Kegiatan latihan gamelan ini dipandu langsung oleh Guru Seni, Bapak H. Koko Komarudin, S.Hum. Dengan penuh dedikasi, beliau membimbing para siswa untuk mengenal, memahami, dan memainkan alat musik tradisional tersebut dengan teknik yang tepat. Latihan ini tidak hanya menjadi sarana pembelajaran seni, tetapi juga sebagai upaya nyata dalam menanamkan kecintaan terhadap budaya bangsa.

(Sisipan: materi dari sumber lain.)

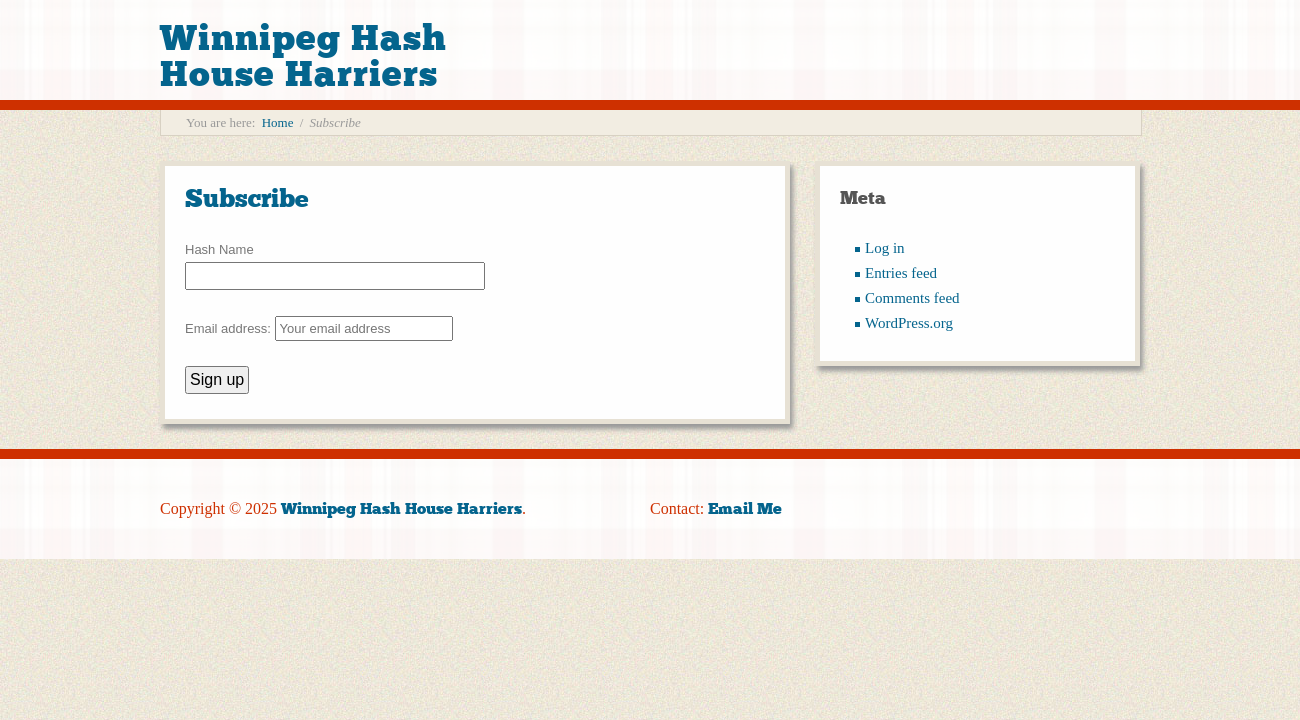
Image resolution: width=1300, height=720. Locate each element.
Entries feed (901, 273)
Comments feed (912, 298)
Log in (885, 248)
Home (278, 122)
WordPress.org (909, 323)
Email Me (745, 508)
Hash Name (219, 249)
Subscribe (247, 198)
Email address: (319, 328)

Para siswa terlihat antusias mengikuti setiap arahan. Mereka secara bergantian memainkan instrumen seperti saron, bonang, dan kendang, sambil mempelajari kekompakan dalam menghasilkan irama yang selaras. Suasana latihan pun terasa hidup, dipenuhi semangat kebersamaan dan rasa ingin tahu yang tinggi.
Menurut Bapak H. Koko Komarudin, kegiatan ini bertujuan untuk menjaga eksistensi seni tradisional di tengah arus modernisasi. Ia berharap generasi muda tidak hanya mengenal budaya luar, tetapi juga mampu melestarikan warisan budaya Indonesia yang kaya dan bernilai tinggi.

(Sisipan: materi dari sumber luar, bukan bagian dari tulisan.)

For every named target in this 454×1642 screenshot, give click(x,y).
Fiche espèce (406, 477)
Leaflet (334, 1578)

Melalui latihan gamelan ini, MAN 2 Bogor menunjukkan komitmennya dalam membentuk peserta didik yang tidak hanya unggul secara akademik, tetapi juga memiliki kepedulian terhadap budaya. Kegiatan ini diharapkan dapat terus berlanjut dan menjadi inspirasi bagi madrasah lain dalam menjaga kelestarian seni tradisional Indonesia.